TASK DETAILS: Give, as a bare number, the count of lines below that contain "Site".

◇ ◇ ◇ ◇ ◇

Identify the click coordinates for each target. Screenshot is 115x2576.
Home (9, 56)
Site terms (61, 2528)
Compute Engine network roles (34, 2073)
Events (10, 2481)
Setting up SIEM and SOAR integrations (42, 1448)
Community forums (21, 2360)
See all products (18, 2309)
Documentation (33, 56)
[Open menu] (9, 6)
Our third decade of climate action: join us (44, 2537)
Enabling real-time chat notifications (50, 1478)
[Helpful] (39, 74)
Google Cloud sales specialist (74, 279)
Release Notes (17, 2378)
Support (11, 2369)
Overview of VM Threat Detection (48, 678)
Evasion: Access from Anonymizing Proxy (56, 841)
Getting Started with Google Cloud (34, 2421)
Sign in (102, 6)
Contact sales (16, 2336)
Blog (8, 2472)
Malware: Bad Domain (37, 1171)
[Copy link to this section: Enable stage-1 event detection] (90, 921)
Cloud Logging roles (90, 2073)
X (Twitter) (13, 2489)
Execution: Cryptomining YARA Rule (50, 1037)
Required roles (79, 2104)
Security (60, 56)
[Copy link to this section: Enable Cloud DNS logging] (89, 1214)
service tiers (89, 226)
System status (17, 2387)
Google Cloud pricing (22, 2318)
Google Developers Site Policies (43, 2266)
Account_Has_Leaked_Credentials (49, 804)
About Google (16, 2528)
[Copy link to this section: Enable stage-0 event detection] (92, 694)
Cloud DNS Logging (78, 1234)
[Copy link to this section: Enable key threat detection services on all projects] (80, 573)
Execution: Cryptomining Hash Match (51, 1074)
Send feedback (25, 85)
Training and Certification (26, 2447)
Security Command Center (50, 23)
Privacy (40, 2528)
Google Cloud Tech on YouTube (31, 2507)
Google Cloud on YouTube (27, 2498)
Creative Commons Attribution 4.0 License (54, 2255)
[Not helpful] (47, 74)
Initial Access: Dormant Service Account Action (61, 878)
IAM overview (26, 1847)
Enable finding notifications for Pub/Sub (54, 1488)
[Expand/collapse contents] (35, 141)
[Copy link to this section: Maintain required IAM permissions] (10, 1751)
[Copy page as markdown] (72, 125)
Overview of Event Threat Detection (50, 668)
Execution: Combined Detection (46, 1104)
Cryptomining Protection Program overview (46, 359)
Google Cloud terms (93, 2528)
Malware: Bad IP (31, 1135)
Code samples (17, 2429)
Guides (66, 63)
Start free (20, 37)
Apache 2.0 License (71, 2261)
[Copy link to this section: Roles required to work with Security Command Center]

◇ ◇ ◇ ◇ ◇

TASK RESPONSE: 2